Bibliothèque murale (1952)
On arrive ici sur une proposition particulièrement intéressante car très peu connue, voire inconnue de la plupart d’entre nous ! Il s’agit d’une bibliothèque murale qui était présente au catalogue de la Galerie M.A.I (Meubles Architecture et Installations) en 1952, non sans rappeler le travail d’un contemporain danois de Pierre Guariche, Poul Cadovius qui conçoit dans les mêmes années l’emblématique Royal System. La réédition est ici issue de dessins et photos. Tout a donc été refabriqué, et notamment les rails d’une astucieuse sobriété. Deux versions sont disponibles, l’une en verre gaufré et feuilleté, avec un travail tout particulier sur un verre qui soit aussi esthétique que sans danger en cas de casse, et l’autre en hêtre teinté, de la teinte que l’on peut retrouvé sur l’ensemble de la collection.

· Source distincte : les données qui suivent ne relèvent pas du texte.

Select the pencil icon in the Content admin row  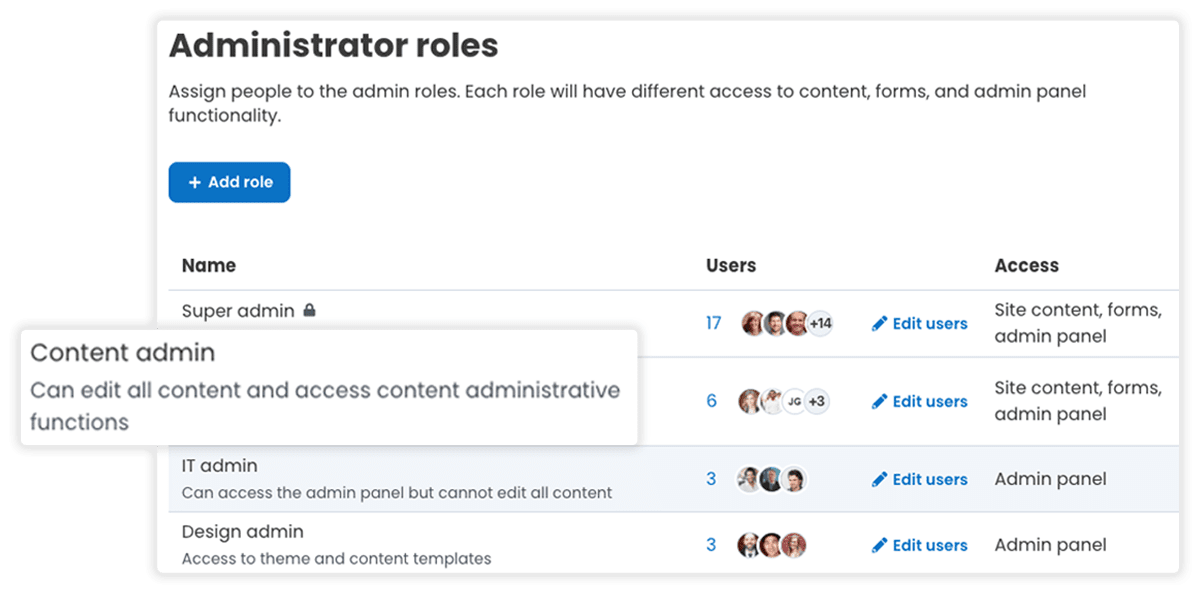coord(881,401)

Lampadaires G30 (1954) et liseuse G21 (1953)
“S’il est tendance aujourd’hui, l’utilisation du laiton est dans les années 50 une vraie forme d’avant-garde” nous précise Bruno Allard. C’est avec cette lecture, que l’on découvre des luminaires jusque là connus chez Sammode, la G30 et la G21. Une finesse fascinante, des systèmes de réglages simples et précis, un dessin tant ciselé que poétique. Les luminaires Guariche des années 50 se conjuguent parfaitement avec les bahuts et autres chaises contemporaines mais ont cette intemporalité en plus qui leur offre un vrai pied dans notre vision du design contemporain, avec cette particularité propre à Pierre Guariche de ne jamais exposer l’utilisateur à la lumière directe, ne jamais l’aveugler.
Lampes à poser G50 (1958) et G24 (1953)
On retrouve cet esprit avec la G50, forme de déclinaison de la suspension G13 AM, qui expose l’une des autres spécificités de Pierre Guariche, la tôle perforée. Elle laisse ici passer la lumière, qui offre un regard tout particulier sur le motif, tout en répétitions. L’iconique G24 fait aussi partie du décor avec son aérienne coupole qui laisse passer le faisceau lumineux tout en le reflétant.
Bridge et chaise Papyrus (1954) et table de repas extensible 125 (1953)
Découvrons à présent la chaise Papyrus et sa version bridge munie d’accoudoirs. On apprécie ici la flexibilité offerte par la coque en multiplis moulée. Ici en hêtre massif teinté, elle est également disponible en tissu, sans limite de configuration parmi les tissus proposés par Cinna. Une belle manière de faire dialoguer l’histoire avec des intérieurs actuels, avec des tissus qui pourront être tout autant très sobres ou très colorés ! Les équipes techniques de Cinna ont ajouté 1 centimètre sur tout le pourtour de la coque pour offrir une volumétrie beaucoup plus adaptée aux standards contemporains.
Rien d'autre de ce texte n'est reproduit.